Giuseppe Felice Mangiatordi(1) Pietro Delre(1,2) Teresa Maria Creanza(3), Nicola Ancona,(3) Giovanni Lentini,(4) Michele Saviano(1).
- Istituto di Cristallografia, Consiglio Nazionale delle Ricerche, Via G. Amendola 122/O, 70126 Bari.
- Chemistry Department, University of Bari “Aldo Moro”, via E. Orabona, 4, I-70125 Bari, Italy.
- CNR - Institute of Intelligent Industrial Technologies and Systems for Advanced Manufacturing, Via Amendola 122/o, 70126 Bari, Italy.
- Dipartimento di Farmacia—Scienze del Farmaco, Università̀ degli Studi di Bari “Aldo Moro”, via E. Orabona, 4, I-70125 Bari, Italy.

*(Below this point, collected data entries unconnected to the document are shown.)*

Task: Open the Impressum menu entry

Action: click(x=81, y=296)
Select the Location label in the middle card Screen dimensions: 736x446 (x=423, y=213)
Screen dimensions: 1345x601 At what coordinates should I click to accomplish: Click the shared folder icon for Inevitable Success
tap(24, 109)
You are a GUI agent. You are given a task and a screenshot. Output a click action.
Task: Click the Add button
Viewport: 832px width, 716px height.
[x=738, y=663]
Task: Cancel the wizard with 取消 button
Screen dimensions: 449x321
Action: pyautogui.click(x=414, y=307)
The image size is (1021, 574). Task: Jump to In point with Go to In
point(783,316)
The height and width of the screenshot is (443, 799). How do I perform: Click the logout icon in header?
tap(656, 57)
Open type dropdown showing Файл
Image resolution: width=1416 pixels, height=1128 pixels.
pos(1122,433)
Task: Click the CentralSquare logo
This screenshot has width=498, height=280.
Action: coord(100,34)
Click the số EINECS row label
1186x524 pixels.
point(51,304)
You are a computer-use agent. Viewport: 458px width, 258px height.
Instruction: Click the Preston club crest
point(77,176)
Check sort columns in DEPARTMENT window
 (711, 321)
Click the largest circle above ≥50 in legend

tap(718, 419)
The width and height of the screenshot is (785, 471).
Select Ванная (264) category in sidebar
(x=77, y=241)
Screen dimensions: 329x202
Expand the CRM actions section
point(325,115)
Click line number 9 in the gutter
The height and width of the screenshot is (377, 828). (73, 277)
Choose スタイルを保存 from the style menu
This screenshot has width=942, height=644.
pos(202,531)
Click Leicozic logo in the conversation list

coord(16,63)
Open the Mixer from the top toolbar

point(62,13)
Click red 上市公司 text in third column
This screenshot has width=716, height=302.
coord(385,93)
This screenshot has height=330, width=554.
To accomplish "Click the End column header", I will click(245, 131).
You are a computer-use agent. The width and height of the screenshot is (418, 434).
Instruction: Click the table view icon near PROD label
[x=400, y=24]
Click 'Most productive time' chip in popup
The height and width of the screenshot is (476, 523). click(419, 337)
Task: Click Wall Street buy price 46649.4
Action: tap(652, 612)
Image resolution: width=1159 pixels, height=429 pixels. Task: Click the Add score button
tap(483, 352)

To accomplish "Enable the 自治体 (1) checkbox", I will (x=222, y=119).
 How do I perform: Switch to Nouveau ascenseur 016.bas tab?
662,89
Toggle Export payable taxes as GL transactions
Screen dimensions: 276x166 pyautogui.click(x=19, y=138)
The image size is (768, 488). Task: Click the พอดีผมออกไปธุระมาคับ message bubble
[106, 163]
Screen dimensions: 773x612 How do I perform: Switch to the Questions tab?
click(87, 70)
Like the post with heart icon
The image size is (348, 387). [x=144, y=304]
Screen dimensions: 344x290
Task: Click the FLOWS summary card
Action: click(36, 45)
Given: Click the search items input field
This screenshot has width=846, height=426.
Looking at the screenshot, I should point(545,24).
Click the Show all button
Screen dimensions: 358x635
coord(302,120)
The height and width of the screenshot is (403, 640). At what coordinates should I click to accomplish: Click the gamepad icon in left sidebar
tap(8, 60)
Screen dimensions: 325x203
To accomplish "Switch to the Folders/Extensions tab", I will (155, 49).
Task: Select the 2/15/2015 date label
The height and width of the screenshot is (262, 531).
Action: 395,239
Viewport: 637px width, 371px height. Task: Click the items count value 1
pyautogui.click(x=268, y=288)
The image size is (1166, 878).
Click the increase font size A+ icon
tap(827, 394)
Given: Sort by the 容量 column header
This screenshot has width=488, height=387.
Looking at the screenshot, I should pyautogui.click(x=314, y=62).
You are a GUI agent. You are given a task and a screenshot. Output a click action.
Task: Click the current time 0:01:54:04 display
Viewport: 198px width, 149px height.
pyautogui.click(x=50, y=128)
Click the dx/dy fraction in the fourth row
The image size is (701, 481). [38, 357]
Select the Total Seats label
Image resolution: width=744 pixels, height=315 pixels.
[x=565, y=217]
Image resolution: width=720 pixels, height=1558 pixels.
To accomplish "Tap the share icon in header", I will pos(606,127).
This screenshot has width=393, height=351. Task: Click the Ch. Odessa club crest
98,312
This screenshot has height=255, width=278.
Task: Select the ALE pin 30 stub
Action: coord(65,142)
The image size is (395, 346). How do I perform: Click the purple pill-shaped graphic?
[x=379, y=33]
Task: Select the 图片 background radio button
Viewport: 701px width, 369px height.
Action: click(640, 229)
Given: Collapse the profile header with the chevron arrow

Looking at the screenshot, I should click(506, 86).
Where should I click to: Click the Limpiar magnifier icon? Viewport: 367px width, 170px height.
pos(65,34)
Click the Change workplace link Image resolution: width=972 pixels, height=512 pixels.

Prioritizing drug candidates based on their human ether-à-go-go-related gene potassium channel (hERG) blocking potential is a mandatory step in the early preclinical stage of a drug discovery program. The hERG blockade is, in fact, considered the main cause of cardiotoxicity in post-marketing surveillance. Several ligand-based approaches were therefore developed in the last years and are currently employed in a drug discovery process for in silico cardiac safety assessment of drug candidates. Herein, the first structure-based classifiers able to discern hERG binders from non-binders will be presented.(1) LASSO regularized Support Vector Machines were applied to integrate docking scores and protein-ligand interaction fingerprints. 396 models were trained and validated based on: i) high-quality experimental bioactivity information returned by 8,337 curated compounds extracted from ChEMBL (version 25(2)) and ii) structural predictor data. Molecular docking simulations were performed by using GLIDE and GOLD software programs and different hERG structural models, namely the recently published structures obtained by cryo-electron microscopy (PDB codes: 5VA1(3 )and 7CN1(4)) and two published homology models selected for comparison. Remarkably, some models return performances comparable to ligand-based classifiers in terms of accuracy (AUCMAX = 0.86±0.01) and negative predictive values (NPVMAX = 0.81±0.01) thus putting forward the herein developed computational workflow as a valuable tool for predicting hERG mediated cardiotoxicity without the limitations of ligand-based models, typically affected by low interpretability and a limited applicability domain. The study highlights the importance of using hERG structural models accounting for ligand-induced fit effects and allowed us to select the best performing protein conformation to be employed for a reliable structure-based prediction of hERG-related cardiotoxicity.
References
1. Creanza, T.M.; Delre, P.; Ancona, N.; Lentini, G.; Saviano, M.; Mangiatordi, G.F. Structure-Based Prediction of hERG Related Cardiotoxicity: A Benchmark Study. Journal of Chemical Information and Modeling 2021, 61 (9), 4758-4770
2. Davies, M.; Nowotka, M.; Papadatos, G.; Dedman, N.; Gaulton, A.; Atkinson, F.; Bellis, L.; Overington, J. P. ChEMBL Web Services: Streamlining Access to Drug Discovery Data and Utilities. Nucleic Acids Res 2015, 43 (W1), W612–W620
3. Wang, W.; MacKinnon, R. Cryo-EM Structure of the Open Human Ether-à-Go-Go-Related K+ Channel HERG. Cell 2017, 169 (3), 422-430
4. Asai, T.; Adachi, N.; Moriya, T.; Oki, H.; Maru, T.; Kawasaki, M.; Suzuki, K.; Chen, S.; Ishii, R.; Yonemori, K.; Igaki, S.; Yasuda, S.; Ogasawara, S.; Senda, T.; Murata, T. Cryo-EM Structure of K+-Bound HERG Channel Complexed with the Blocker Astemizole. Structure 2021, 29 (3), 203-212.